Award-winning architects Fleet have been appointed with project partners Y O U & M E to breathe new life into this abandoned hat factory. They are working closely with Luton Culture as a collaborative design team to refurbish Hat House. The team has extensive expertise in public realm, heritage-led regeneration, arts and community projects. They also have a shared interest in creating unique spaces and transforming urban environments for new and contemporary uses.
At Hat House, the team will deliver a varied offer for the site with three upper floors of individual studios and workspaces ranging in size. These will house established creative, design, tech and digital businesses. Completing the offer will be a ground floor cultural retail space and a vibrant basement area providing a contemporary food and beverage destination for tenants, visitors, Hat District members and the general public. In November 2017, Luton firm Neville Construction Group began the strip out of the interior of Hat House including removing asbestos from the building in preparation for the planned works.
Parent company T & E Neville Ltd has established a reputation for quality and service with a track record of 140 years in the construction industry, across a wide range of building and maintenance works.
Work has started on Hat Works at 47 Guildford Street, the oldest listed hat factory in Luton, to deliver much needed emergency repairs to protect its fragile fabric. In November 2017, the windows of this historic property opened for the first time in more than ten years as part of the treatment of infestation and severe damp, which was supported by Historic England. This work is to ensure that no further deterioration occurs prior to the planned redevelopment works starting in late 2018.
Hat District Management
Consultants Hewitt Freeborn have been appointed to project manage the delivery of the Hat District and provide quantity surveying services, and are working closely with the Trust and all key partners to ensure the successful completion of all works.
The Hat District Brand
In addition, graphic design and brand specialists, Them have worked with Luton Culture to develop a dynamic and progressive brand for the Hat District and its various buildings, based on a geometric grid which takes inspiration from the traditional hat-making processes of straw plaiting and stitching that are a key part of Luton’s rich hat-making heritage. At the core of the brand identity is the idea of various elements coming together to create a finished piece. The individual building logos are layered up in the chronological order in which each hat factory was originally built to create the Hat District logo and represent the journey through the Hat District from ‘start up’ to established business.
Major funding for the Hat District has come from the SEMLEP local growth fund, National Lottery players through the Heritage Lottery Fund (HLF) and Arts Council England. This adds to project capital funding from Luton Borough Council and grant funding from Historic England and The Architectural Heritage Fund.
Marie Kirbyshaw, Chief Executive of Luton Culture and Hat District Project Lead, said of the vision for the Hat District:
“I look at this stunning straw hatters clock in my office every day - it is broken and doesn’t tick so I have set it to 20:22 which is when the Hat District creative workspace project will be delivered.
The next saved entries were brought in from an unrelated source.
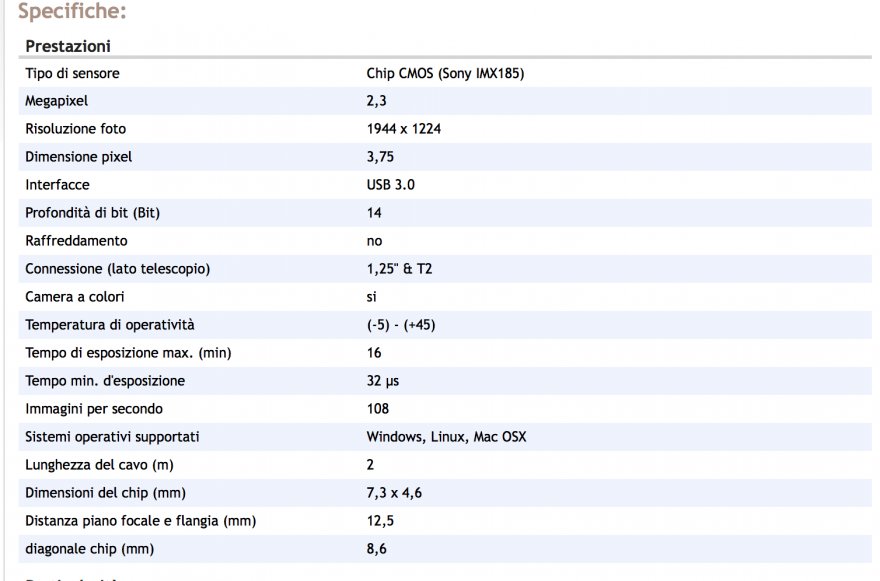Click the Prestazioni section header
880x581 pixels.
[x=68, y=46]
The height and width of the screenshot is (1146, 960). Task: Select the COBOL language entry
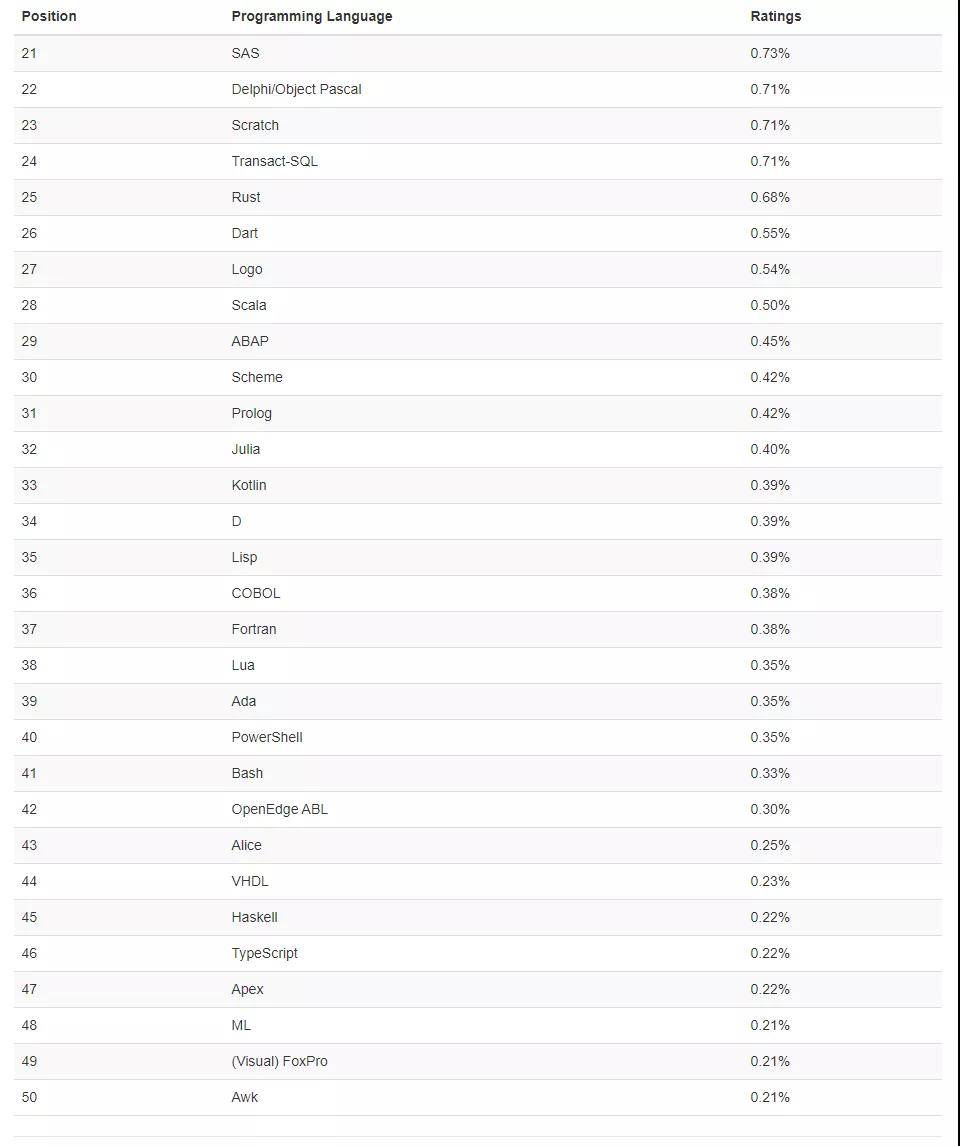click(x=256, y=593)
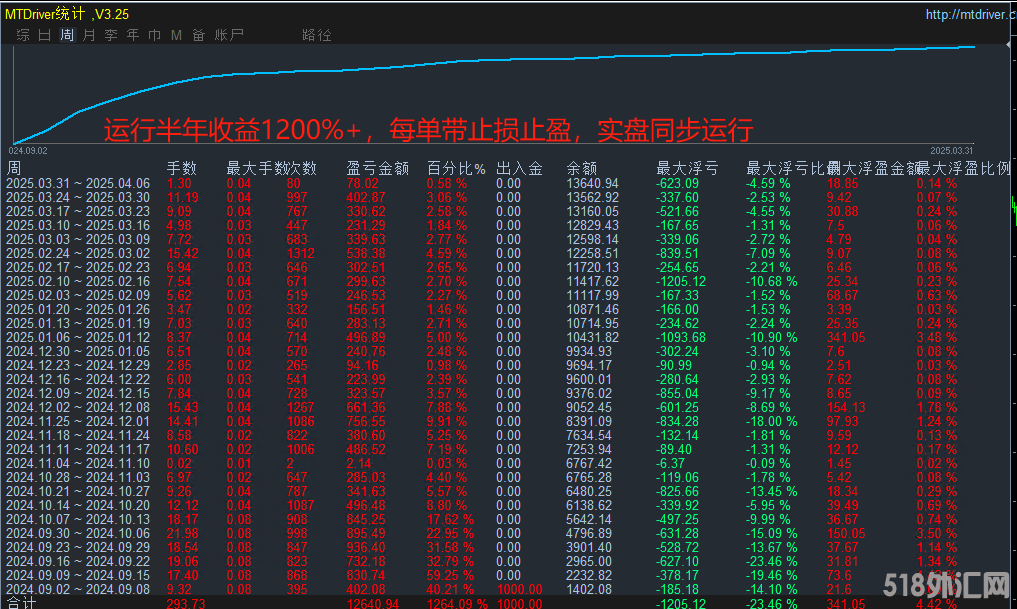
Task: Open the http://mtdriver.com link
Action: click(x=965, y=15)
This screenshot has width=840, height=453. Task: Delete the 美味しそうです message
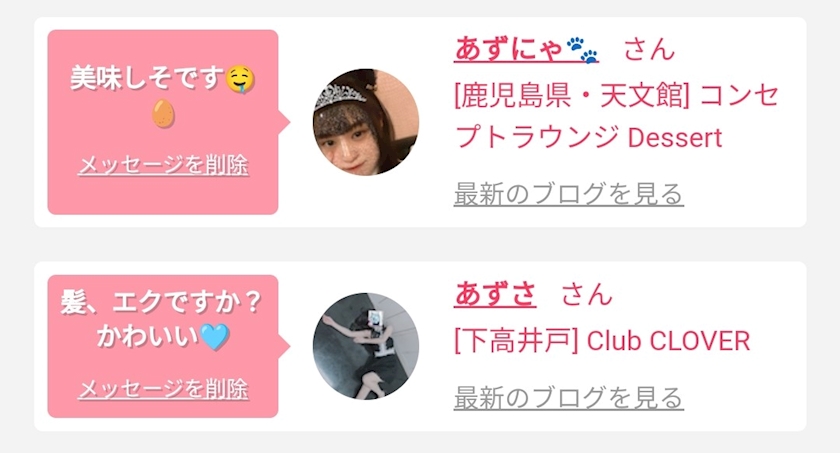pyautogui.click(x=163, y=165)
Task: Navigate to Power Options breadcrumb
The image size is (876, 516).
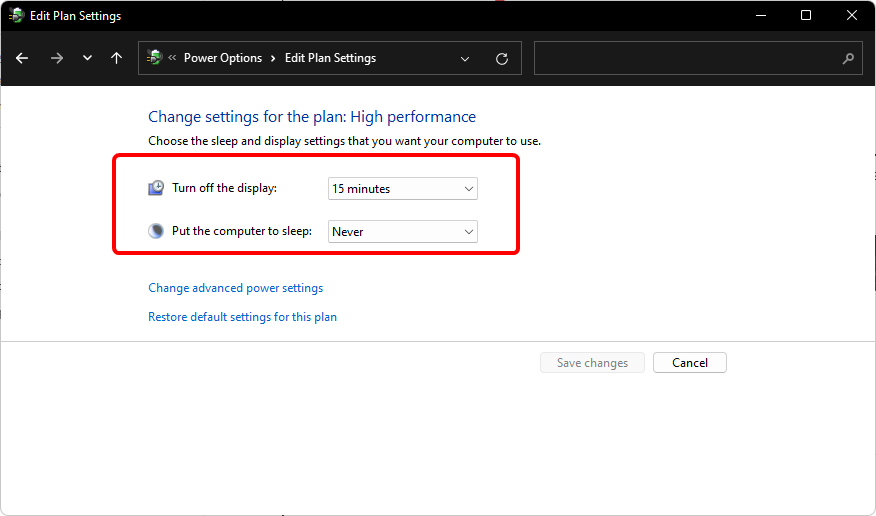Action: [223, 58]
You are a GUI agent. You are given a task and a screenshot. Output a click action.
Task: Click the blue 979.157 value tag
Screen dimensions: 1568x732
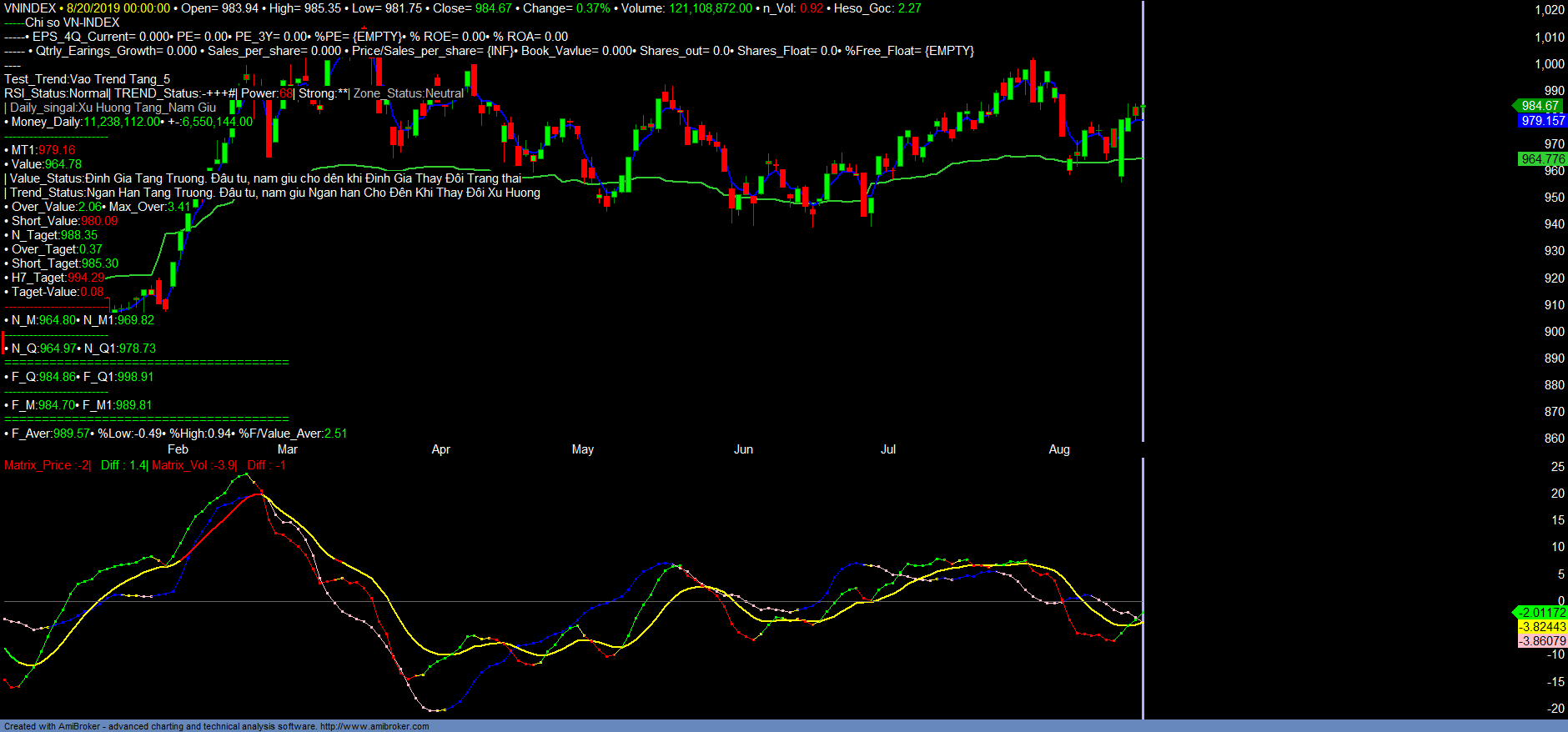[1542, 121]
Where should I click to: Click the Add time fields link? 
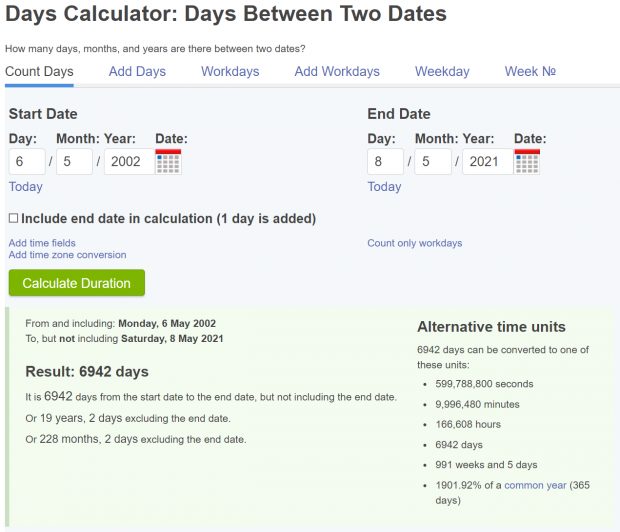pos(42,243)
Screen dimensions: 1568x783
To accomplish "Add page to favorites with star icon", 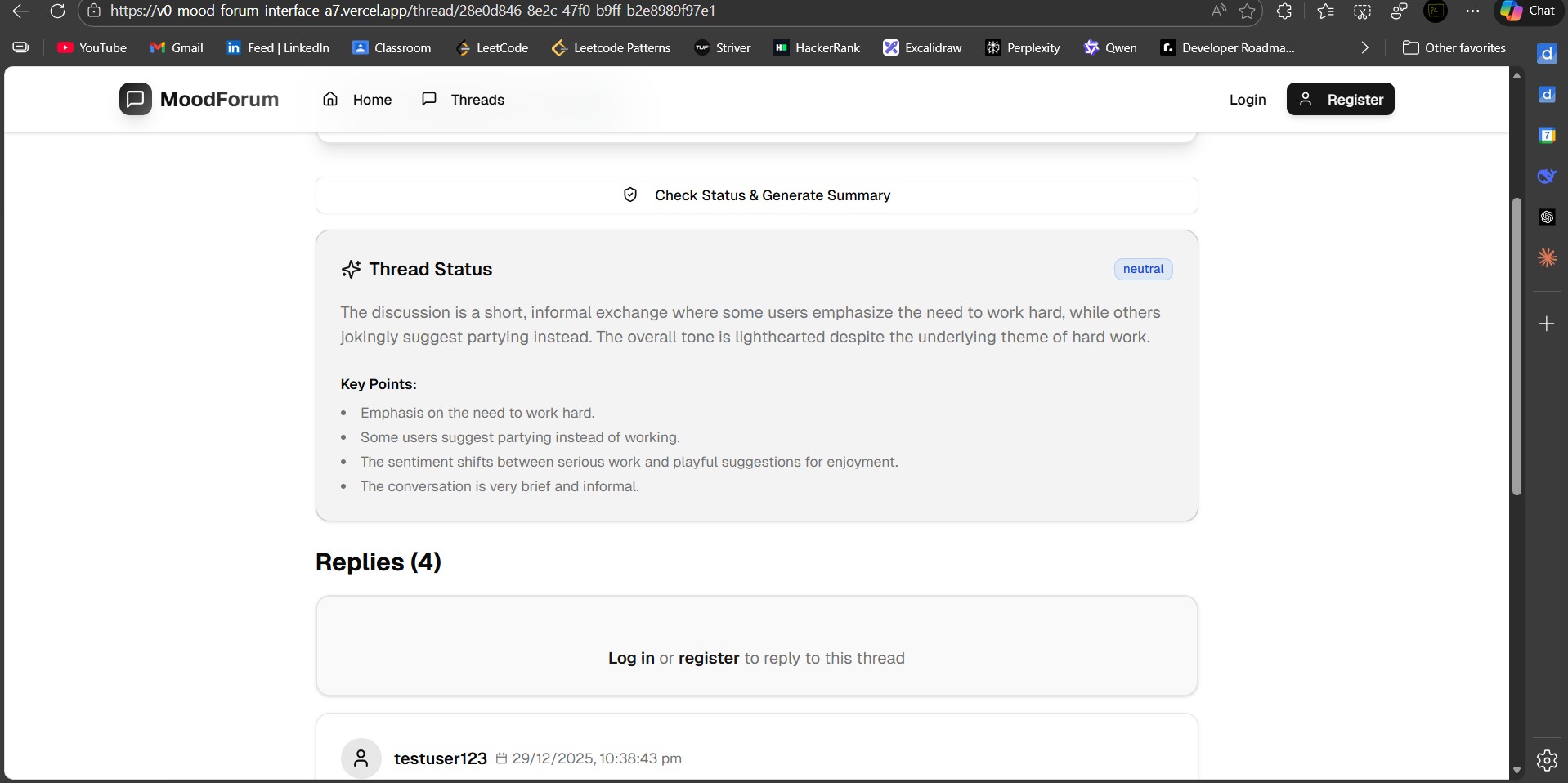I will 1247,11.
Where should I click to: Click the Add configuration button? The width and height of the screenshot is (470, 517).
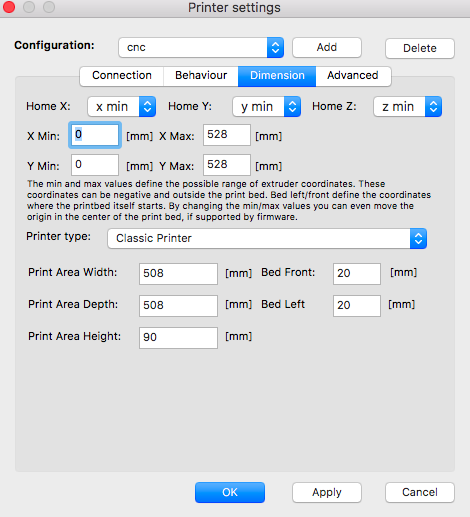[x=327, y=47]
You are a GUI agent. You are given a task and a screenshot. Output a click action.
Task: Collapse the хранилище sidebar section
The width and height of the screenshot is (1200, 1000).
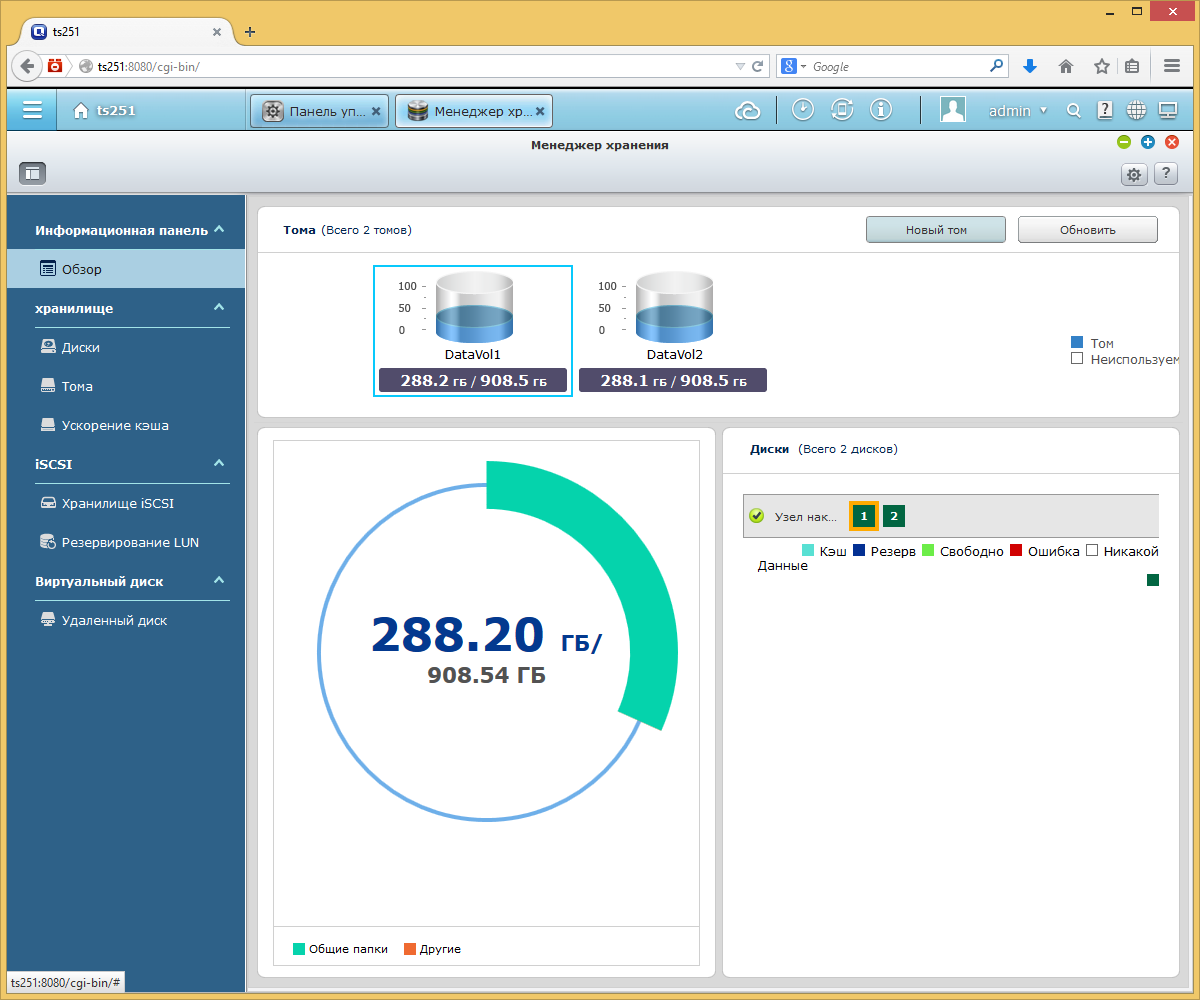[219, 308]
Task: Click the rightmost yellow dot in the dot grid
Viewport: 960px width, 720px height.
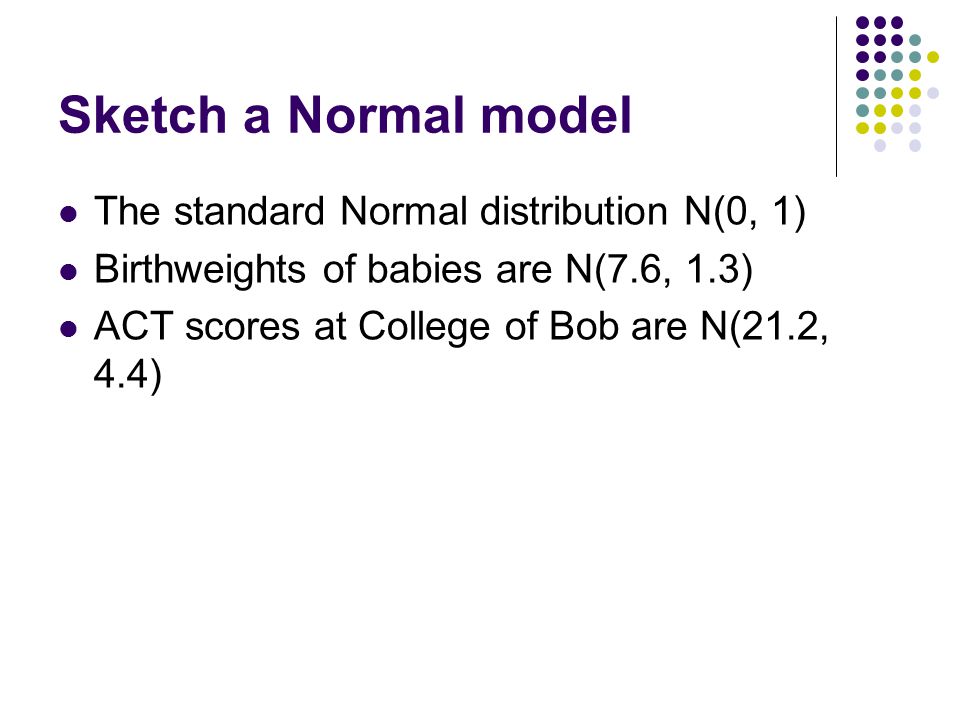Action: [932, 58]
By then we will have achieved 158 new jobs, 25,000sqft of new creative workspace, a sustainable financial model for the Trust, 193,000 new visitors and we will have regenerated an incredibly important area of Luton. I am determined to transform these empty and broken resources into vibrant and culturally relevant assets once more.”
With a history of delivering large public and private sector construction projects in the UK, Hewitt Freeborn help assess, procure, deliver and manage complex projects, setting them in great stead to deliver this key programme of developments for Luton.